- [Pixel coordinate grounding data]:
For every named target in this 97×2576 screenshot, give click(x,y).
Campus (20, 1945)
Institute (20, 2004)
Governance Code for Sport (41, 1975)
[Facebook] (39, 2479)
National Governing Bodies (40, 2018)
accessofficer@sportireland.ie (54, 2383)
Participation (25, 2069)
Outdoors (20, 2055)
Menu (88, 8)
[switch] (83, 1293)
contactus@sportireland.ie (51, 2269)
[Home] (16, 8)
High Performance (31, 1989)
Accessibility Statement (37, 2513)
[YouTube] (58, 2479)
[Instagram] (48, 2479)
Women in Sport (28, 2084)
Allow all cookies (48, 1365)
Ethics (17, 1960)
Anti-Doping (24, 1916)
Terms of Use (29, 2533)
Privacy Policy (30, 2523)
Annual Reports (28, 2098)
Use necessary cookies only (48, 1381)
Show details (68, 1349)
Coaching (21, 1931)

---

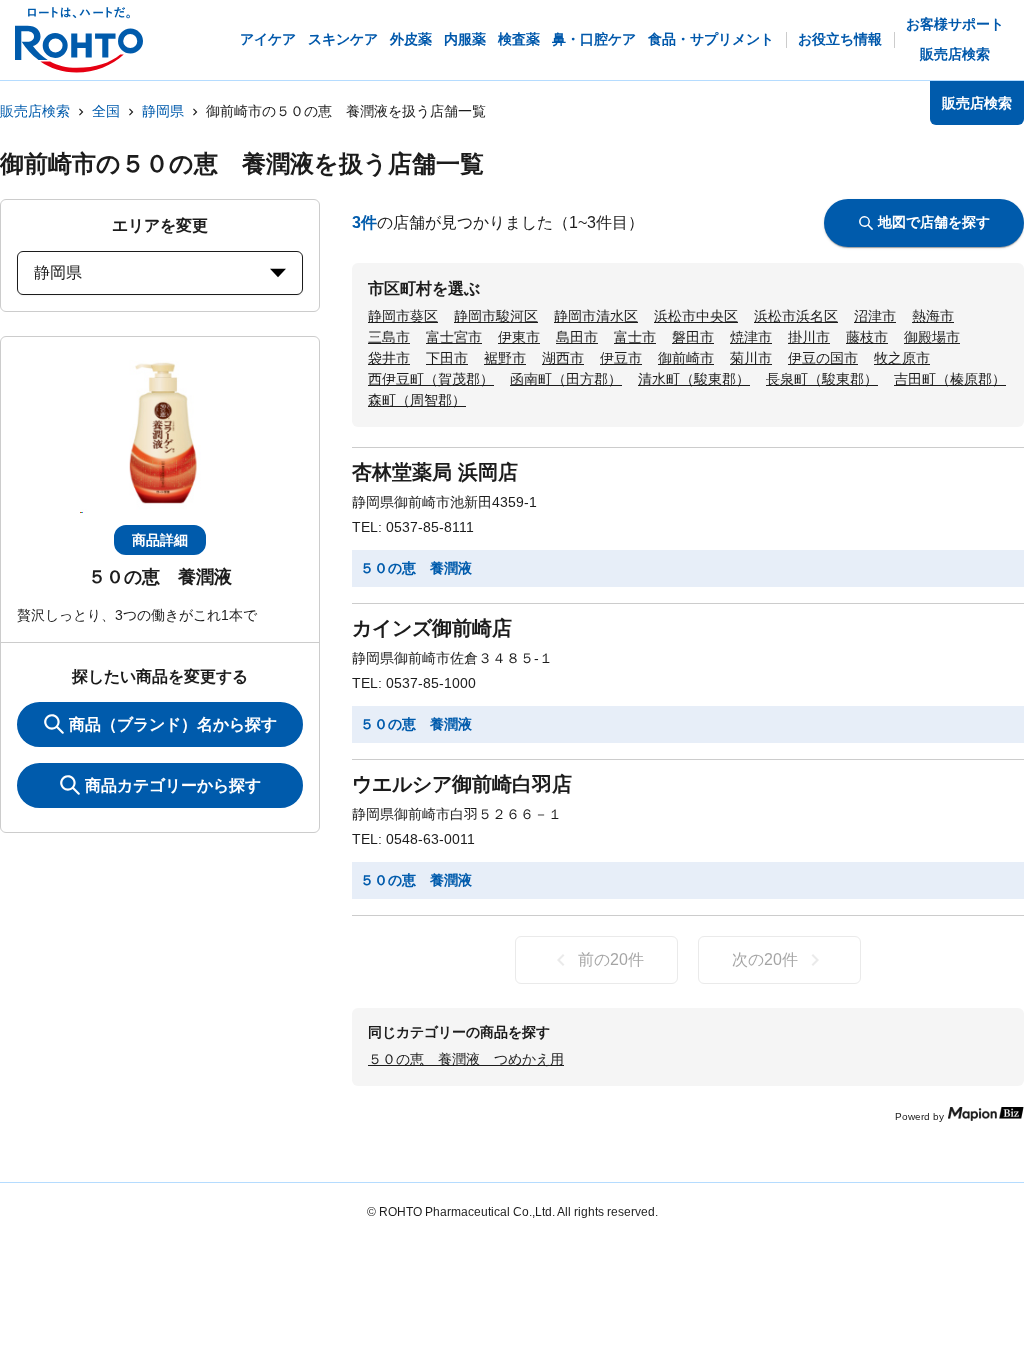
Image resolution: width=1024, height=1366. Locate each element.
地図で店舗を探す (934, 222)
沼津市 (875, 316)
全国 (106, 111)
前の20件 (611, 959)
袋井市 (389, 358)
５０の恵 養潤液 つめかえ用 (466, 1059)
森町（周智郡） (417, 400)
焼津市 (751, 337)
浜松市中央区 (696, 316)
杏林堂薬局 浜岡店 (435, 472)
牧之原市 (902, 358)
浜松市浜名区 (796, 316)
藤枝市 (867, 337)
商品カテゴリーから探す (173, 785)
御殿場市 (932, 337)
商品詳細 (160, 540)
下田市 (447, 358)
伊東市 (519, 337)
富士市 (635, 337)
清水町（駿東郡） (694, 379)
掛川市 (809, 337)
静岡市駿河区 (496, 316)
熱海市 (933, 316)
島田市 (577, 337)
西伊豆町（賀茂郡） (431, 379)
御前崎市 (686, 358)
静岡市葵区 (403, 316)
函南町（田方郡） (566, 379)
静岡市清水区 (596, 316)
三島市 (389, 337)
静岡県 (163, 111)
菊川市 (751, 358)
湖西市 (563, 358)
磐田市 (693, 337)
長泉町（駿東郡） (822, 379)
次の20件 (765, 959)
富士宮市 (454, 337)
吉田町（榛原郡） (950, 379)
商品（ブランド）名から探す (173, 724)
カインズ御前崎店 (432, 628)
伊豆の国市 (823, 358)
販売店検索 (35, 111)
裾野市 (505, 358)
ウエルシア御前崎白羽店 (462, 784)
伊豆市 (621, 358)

- [Exercise directions]: The entries above hold a line with "contactus@sportireland.ie (51, 2269)" and a later line with "Anti-Doping (24, 1916)". Write out exactly those lines and all lines between, nothing more.

- [Response to this exercise]:
contactus@sportireland.ie (51, 2269)
[Home] (16, 8)
High Performance (31, 1989)
Accessibility Statement (37, 2513)
[YouTube] (58, 2479)
[Instagram] (48, 2479)
Women in Sport (28, 2084)
Allow all cookies (48, 1365)
Ethics (17, 1960)
Anti-Doping (24, 1916)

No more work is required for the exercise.